Tratando propositalmente com
superficialidade os assuntos correlatos ao desenvolvimento da consciência individual, as religiões, crenças e
doutrinas tendem a oprimir qualquer corrente de pensamento que ouse se rebelar
contra suas verdades absolutas, esses opressores da atuação da consciência condenam e
execram toda e qualquer forma de manifestação autônoma, justificando sua atitude
na irrefutável vontade do aclamado ente superior. Mais que um direito, o
questionamento é intrínseco ao processo de evolução humano, a negação do
questionamento constitui-se por si só na renúncia a busca pela verdade,
configurando a inquestionável dogmatização, que associa sempre que possível a
perfeição a uma consciência superior, reservando somente aos crédulos e
“dignos”, um espaço para o conhecimento das verdades de si mesmo e sua redenção.
O cerceamento a reação
é uma característica comum em qualquer processo doutrinário, visando nada mais
que resguardar e manter imaculada a integridade de seu conteúdo, desdenhando outras fontes do saber, como se sua
autoria constituísse a revelação de alguma divindade, ou de um ser iluminado,
certificando-se de tratá-la como obra de algum emissário abençoado, aludindo a alguém
mais evoluído que as pessoas comuns. Essa impostura configura-se na intransigência a manifestação da razão pela busca da verdade, tão necessário ao processo de modelagem
de conhecimentos que poderão fazer parte da consciência. A admissão desse conceito assinala
de forma indelével a sujeição do indivíduo a sua condição de incapaz de consentir suas próprias percepções, tolhindo-lhe mais que a liberdade de escolha, mas a
reboque, também sua consciência, que anestesiada pelos dogmas torna-se incapaz
de manifestar-se balizada pela razão, uma vez que, inadvertidamente, já admitiu
sua própria condição de inferioridade perante aquele que ela mesma elegeu como
ente superior.
Qualquer tipo de
sectarismo, que eleja seus messias, gurus ou mestres, demonstra a submissão à “verdade
revelada”, independente do teor da mensagem transmitida, evidencia como sempre
o condicionamento, a doutrinação, inibindo a livre atuação da
consciência e da percepção da verdade. Atuando de forma sutil, transparente,
praticamente invisível às faculdades de sentir e perceber daqueles que ingenuamente se acham capazes de pensar por si só.

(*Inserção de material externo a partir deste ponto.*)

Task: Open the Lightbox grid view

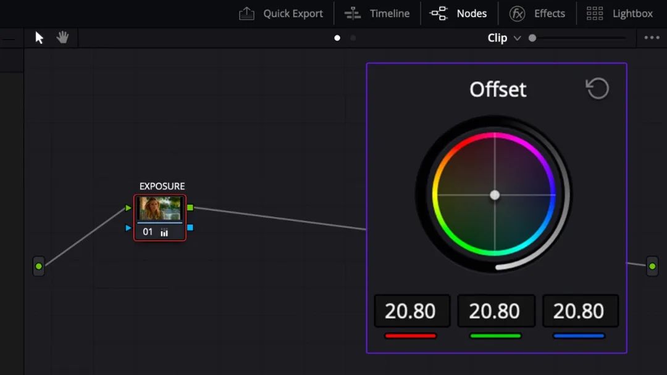Action: pyautogui.click(x=619, y=14)
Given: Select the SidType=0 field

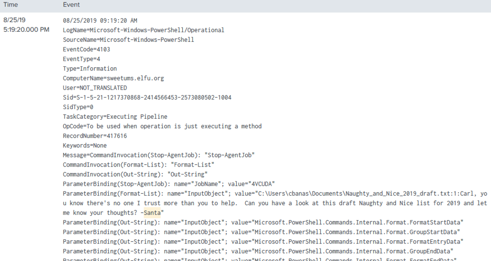Looking at the screenshot, I should (78, 107).
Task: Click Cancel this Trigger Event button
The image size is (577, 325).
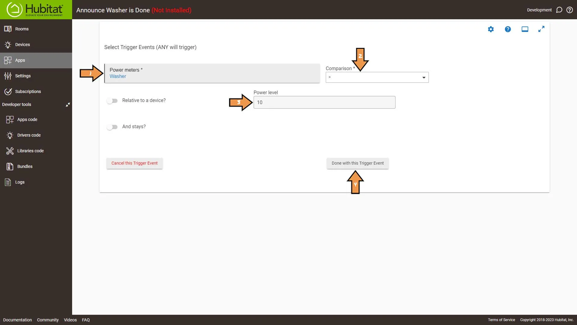Action: pos(134,163)
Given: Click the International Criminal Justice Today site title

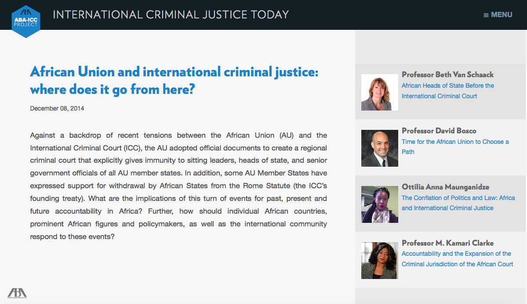Looking at the screenshot, I should [x=171, y=15].
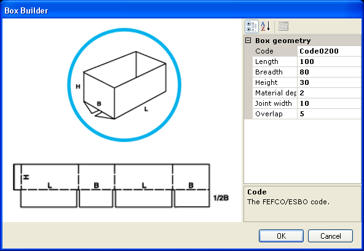
Task: Click the Code description help pane
Action: click(x=303, y=204)
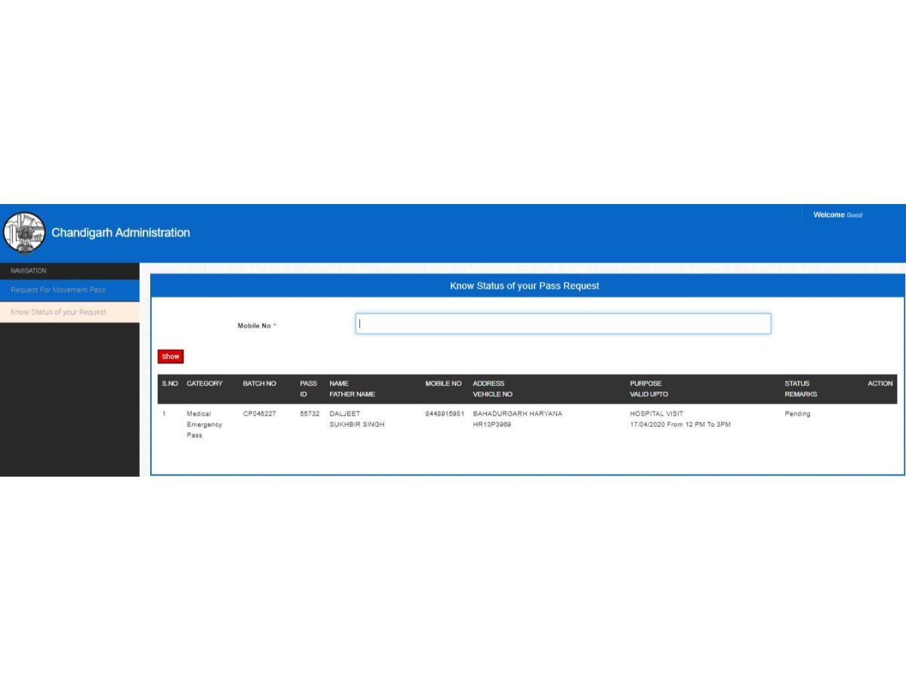Click the MOBILE NO column header

point(443,384)
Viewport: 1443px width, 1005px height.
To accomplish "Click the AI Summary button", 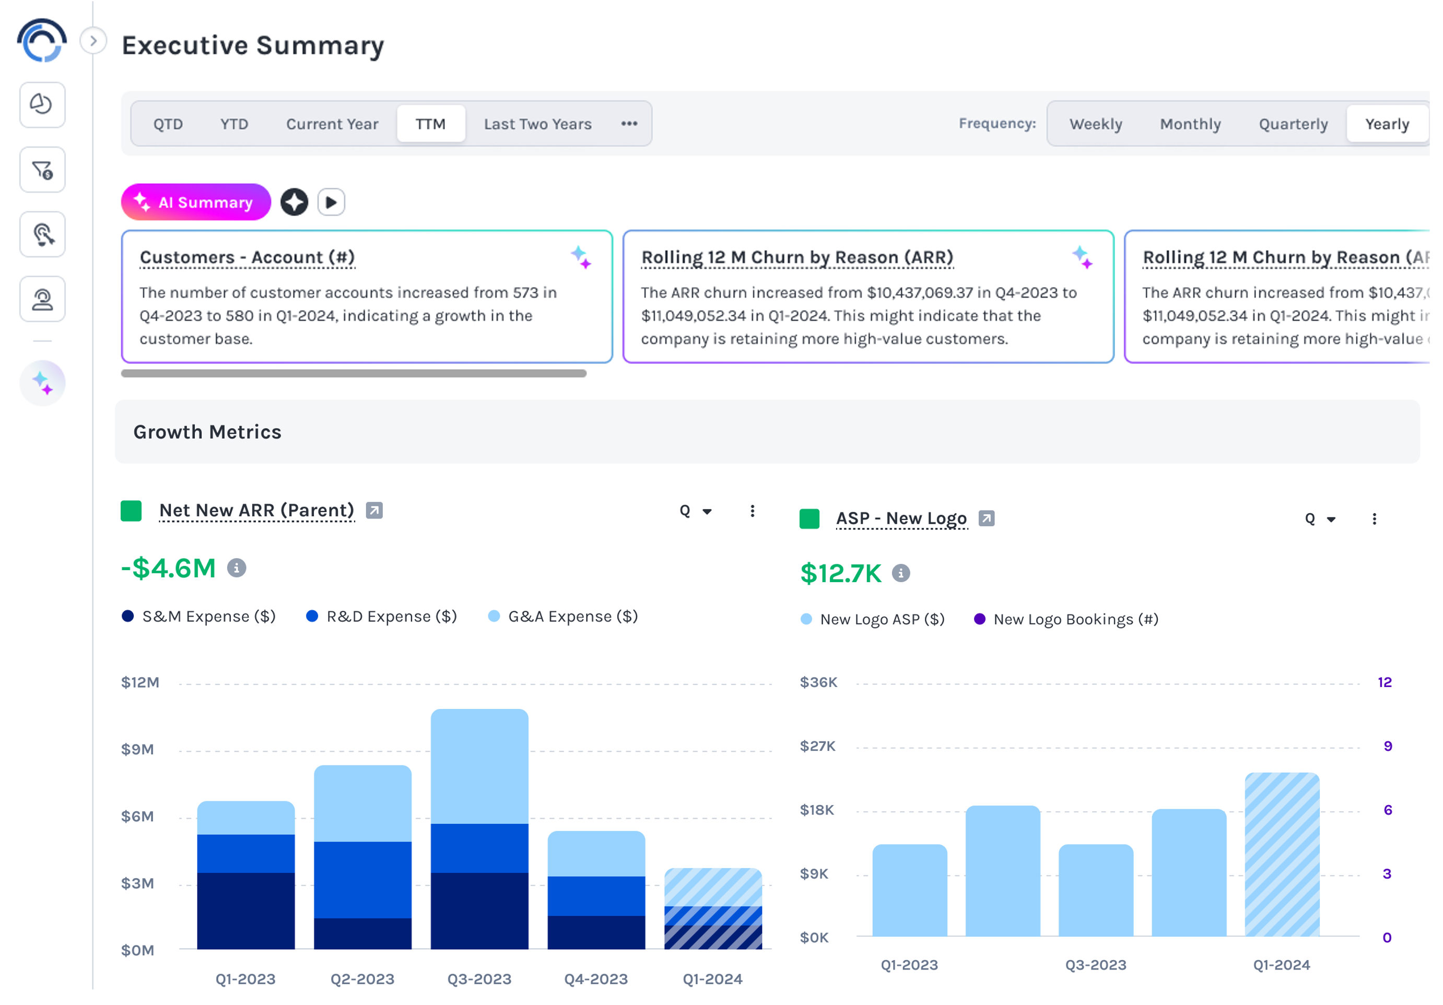I will click(195, 202).
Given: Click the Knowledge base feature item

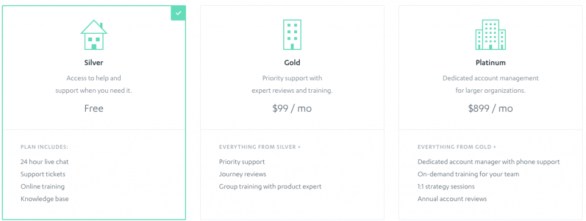Looking at the screenshot, I should (45, 199).
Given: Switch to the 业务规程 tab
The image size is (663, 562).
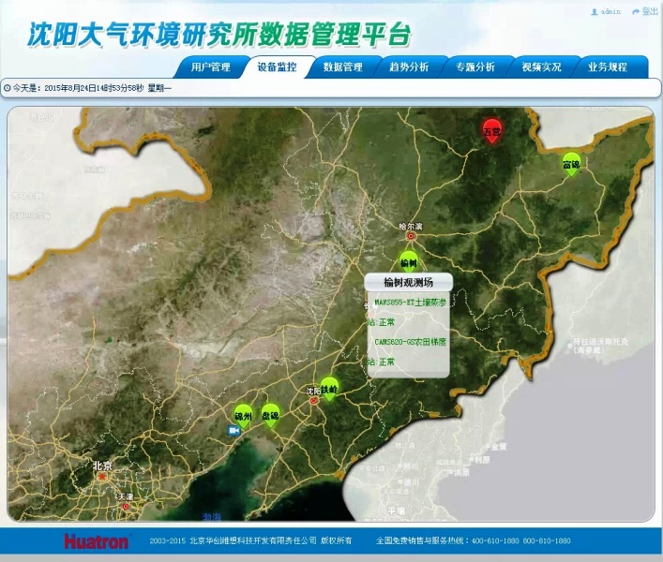Looking at the screenshot, I should [x=607, y=67].
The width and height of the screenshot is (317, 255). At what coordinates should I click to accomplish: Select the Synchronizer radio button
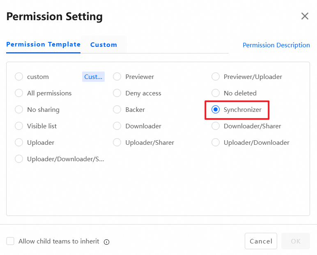click(x=216, y=110)
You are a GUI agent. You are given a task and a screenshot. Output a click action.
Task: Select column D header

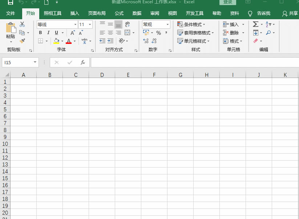[102, 75]
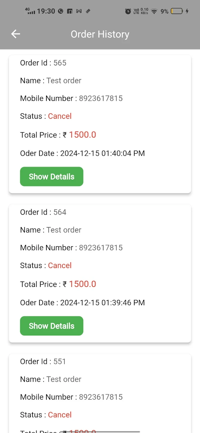Tap the total price of order 565

[83, 135]
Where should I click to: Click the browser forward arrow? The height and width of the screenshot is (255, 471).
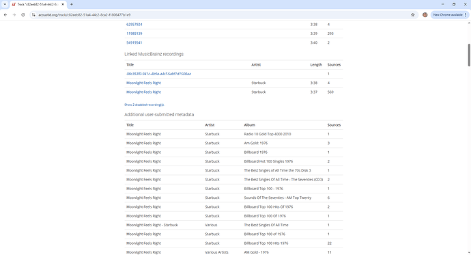(x=14, y=15)
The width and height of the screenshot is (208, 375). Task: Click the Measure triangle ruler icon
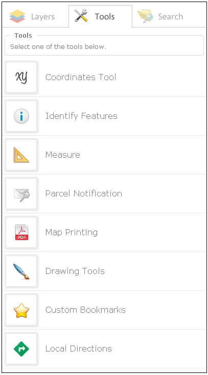click(x=21, y=155)
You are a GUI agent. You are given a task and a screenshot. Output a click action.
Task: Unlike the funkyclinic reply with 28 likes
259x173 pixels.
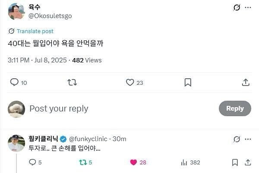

Ao dotar o homem de consciência
a “natureza” brindou a ele uma dádiva, cuja base se fundamenta totalmente no exercício
do livre arbítrio, a utilização dessa característica humana, só pode ser
plenamente realizada quando os fatores de interferência externos não forem
capazes de sobrepujar sua manifestação íntima e silenciosa.
Sabendo-se que os
conhecimentos são adquiridos de forma individual e aleatória de acordo com as
experiências de cada um acerca de sua própria realidade, e sendo ela um
conjunto de objetos nem sempre concretos, tem-se também que inferir através da
sensibilidade as limitações lógicas de qualquer argumento. Essa relação de
causa e efeito induz uma série de considerações sobre o raciocínio, que deve
objetivar na medida do possível a aquisição de um novo conhecimento a partir de
uma coleta de dados previamente selecionados, almejando algum de grau de
assimilação a respeito dos mesmos, em síntese, a consciência aparentemente deriva
dos processos resultantes da união do conhecimento, da experiência e do
raciocínio pessoal.
Paradoxalmente, o ato
de raciocinar, tão peculiar a natureza humana, não pressupõe imediatamente o
emprego consciência, constituindo-se basicamente de uma função cerebral, embora
pressuponha inteligência, fato que naturalmente acontece ao se realizar cálculos
mentais. Normalmente seus resultados se aplicam a obtenção de respostas curtas
ou até a elaboração de argumentos sensatos que fundamentem a assimilação de
algum conceito mais profundo sobre um assunto anteriormente observado e ponderado. Já o
pensamento, produto elaborado da atividade de pensar, permite ao homem mais que
perceber seu papel, inserindo-o no mundo, mas comprovar a expressão da
consciência do espírito humano.
Seria a consciência
prerrogativa do pensamento, ou pensamento é fruto apenas da razão, da capacidade
de raciocinar, ou ainda, a razão só se consumaria em resposta a atuação
inteligência? Poder-se-ia deduzir que a consciência seria então o pré-requisito
dessa tríade, constituindo desta forma uma contradição, sendo ela, ao mesmo
tempo, a causa e a consequência de sua própria manifestação?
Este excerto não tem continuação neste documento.